Available data START
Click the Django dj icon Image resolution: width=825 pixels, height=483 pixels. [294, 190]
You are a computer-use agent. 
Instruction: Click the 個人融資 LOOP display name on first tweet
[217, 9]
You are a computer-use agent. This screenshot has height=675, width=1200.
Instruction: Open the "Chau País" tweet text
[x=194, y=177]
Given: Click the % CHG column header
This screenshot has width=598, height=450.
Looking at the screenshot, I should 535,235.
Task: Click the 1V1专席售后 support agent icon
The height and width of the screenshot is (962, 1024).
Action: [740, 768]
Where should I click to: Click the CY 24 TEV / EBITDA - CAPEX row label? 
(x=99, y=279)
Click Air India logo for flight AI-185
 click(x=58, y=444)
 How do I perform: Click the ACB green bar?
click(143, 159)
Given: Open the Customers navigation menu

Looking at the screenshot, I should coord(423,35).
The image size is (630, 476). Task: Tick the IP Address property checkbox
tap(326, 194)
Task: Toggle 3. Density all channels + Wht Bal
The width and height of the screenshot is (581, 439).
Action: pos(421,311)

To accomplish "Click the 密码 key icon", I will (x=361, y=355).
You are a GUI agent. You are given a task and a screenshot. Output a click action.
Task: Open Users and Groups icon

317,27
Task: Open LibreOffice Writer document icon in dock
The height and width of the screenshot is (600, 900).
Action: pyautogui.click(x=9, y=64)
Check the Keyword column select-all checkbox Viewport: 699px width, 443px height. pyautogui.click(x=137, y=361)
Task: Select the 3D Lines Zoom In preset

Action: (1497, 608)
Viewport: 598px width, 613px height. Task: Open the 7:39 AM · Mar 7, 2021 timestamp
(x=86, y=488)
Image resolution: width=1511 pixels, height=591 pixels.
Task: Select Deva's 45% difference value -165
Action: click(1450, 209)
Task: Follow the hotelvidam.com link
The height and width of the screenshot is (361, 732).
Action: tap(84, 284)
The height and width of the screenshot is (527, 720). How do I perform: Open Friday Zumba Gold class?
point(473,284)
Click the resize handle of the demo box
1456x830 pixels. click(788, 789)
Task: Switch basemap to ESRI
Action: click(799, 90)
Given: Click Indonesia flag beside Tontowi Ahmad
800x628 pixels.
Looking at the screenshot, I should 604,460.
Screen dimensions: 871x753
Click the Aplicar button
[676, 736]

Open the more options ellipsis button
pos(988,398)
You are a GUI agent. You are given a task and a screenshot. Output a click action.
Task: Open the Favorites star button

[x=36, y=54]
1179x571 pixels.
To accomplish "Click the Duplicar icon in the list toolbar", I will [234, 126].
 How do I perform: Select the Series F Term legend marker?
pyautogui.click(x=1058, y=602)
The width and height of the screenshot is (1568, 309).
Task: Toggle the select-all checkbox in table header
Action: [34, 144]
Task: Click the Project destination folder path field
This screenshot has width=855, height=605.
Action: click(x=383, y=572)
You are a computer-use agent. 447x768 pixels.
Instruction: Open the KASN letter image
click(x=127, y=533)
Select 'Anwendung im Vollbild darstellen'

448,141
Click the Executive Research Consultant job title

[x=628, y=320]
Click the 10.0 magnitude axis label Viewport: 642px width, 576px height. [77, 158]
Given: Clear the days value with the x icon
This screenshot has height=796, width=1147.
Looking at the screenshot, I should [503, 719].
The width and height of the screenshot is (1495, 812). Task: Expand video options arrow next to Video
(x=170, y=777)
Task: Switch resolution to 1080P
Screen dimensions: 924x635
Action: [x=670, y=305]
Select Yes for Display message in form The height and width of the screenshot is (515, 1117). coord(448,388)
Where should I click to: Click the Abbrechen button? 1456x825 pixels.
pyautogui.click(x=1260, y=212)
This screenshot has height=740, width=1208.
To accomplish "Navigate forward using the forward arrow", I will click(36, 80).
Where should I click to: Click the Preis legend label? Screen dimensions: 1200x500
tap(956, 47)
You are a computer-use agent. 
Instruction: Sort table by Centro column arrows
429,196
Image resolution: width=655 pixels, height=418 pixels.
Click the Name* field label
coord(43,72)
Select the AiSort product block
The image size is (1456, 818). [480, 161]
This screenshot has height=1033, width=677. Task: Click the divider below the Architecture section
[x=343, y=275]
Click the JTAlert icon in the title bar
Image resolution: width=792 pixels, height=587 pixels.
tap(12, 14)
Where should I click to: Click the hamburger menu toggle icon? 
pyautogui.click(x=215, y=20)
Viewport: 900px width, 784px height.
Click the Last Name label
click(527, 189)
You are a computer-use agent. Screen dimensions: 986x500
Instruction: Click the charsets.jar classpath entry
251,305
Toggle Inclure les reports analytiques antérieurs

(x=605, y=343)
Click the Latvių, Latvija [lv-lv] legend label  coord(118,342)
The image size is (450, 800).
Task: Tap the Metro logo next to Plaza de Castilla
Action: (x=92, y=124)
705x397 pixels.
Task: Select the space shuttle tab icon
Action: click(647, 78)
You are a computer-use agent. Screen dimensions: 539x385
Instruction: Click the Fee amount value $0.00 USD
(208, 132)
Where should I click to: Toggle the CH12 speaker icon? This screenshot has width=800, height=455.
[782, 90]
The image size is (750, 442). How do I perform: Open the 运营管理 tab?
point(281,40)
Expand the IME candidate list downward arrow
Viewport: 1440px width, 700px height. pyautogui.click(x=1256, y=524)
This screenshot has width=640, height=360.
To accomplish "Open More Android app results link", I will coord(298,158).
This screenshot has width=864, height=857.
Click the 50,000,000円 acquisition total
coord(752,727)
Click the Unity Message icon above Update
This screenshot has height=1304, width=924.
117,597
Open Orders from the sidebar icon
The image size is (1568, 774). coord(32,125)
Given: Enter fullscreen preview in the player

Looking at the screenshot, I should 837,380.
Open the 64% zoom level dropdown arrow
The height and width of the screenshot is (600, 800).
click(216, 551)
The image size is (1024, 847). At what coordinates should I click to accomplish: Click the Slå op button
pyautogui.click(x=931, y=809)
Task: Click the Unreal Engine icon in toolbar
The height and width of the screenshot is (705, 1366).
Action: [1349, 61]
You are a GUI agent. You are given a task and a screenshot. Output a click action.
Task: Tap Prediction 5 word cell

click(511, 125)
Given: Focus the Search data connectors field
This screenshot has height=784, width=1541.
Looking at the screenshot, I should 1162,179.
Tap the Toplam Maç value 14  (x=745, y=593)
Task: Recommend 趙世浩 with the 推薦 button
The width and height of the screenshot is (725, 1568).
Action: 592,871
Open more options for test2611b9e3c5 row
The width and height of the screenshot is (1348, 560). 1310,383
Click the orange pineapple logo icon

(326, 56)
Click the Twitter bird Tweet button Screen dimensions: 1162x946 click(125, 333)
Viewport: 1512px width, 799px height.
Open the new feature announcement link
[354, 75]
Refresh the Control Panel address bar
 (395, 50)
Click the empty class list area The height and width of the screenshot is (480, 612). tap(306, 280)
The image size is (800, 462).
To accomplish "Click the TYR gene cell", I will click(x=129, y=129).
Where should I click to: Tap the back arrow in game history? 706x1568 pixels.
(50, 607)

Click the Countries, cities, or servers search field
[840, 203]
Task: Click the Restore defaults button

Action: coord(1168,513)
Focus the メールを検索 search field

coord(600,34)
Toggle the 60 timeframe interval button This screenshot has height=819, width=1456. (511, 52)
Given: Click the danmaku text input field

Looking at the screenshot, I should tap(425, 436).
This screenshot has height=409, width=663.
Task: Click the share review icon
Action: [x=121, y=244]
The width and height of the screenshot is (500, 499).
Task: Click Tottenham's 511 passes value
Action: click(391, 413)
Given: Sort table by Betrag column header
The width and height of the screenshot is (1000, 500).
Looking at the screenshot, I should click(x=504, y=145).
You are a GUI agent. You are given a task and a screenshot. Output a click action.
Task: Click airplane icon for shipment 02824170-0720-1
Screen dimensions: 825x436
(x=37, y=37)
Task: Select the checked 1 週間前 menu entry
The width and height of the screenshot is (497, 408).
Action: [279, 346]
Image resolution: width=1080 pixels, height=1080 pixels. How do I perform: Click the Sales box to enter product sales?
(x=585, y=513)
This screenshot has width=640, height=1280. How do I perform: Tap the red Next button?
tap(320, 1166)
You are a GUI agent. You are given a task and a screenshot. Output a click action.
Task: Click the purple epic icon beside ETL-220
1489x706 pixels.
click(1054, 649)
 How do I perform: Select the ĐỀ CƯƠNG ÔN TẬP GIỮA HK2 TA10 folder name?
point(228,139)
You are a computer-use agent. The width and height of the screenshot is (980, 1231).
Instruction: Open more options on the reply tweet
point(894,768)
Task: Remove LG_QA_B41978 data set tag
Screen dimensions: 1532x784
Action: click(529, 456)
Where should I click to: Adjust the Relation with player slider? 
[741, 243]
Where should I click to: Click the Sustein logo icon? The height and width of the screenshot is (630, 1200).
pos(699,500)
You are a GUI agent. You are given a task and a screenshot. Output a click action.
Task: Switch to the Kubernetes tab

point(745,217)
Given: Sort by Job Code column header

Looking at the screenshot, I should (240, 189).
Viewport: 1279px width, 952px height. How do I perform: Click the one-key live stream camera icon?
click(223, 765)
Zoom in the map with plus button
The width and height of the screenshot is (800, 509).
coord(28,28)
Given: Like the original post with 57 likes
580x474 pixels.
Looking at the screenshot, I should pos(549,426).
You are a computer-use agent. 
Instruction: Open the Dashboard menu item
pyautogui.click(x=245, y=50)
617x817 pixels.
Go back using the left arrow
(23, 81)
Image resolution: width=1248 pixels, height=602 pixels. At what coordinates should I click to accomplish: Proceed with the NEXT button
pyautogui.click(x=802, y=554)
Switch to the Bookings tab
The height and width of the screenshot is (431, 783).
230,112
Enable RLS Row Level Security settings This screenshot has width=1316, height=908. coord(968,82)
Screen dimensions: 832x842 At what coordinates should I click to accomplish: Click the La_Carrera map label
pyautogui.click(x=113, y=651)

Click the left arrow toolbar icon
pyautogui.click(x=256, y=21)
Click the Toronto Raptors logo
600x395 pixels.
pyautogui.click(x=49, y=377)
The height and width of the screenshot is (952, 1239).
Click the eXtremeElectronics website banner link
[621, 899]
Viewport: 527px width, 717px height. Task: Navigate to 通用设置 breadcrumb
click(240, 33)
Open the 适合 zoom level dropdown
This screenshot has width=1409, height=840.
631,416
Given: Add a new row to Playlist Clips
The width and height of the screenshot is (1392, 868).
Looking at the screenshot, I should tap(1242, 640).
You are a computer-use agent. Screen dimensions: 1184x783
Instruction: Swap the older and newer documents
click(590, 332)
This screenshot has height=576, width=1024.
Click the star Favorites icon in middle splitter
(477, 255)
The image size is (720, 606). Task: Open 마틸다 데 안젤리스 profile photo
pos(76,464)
Available data END
● **Work required**: Every line containing the string "beside" should be pulled from the listing and copied.

● **Finished exercise**:
Given: Click Indonesia flag beside Tontowi Ahmad
Task: Click the purple epic icon beside ETL-220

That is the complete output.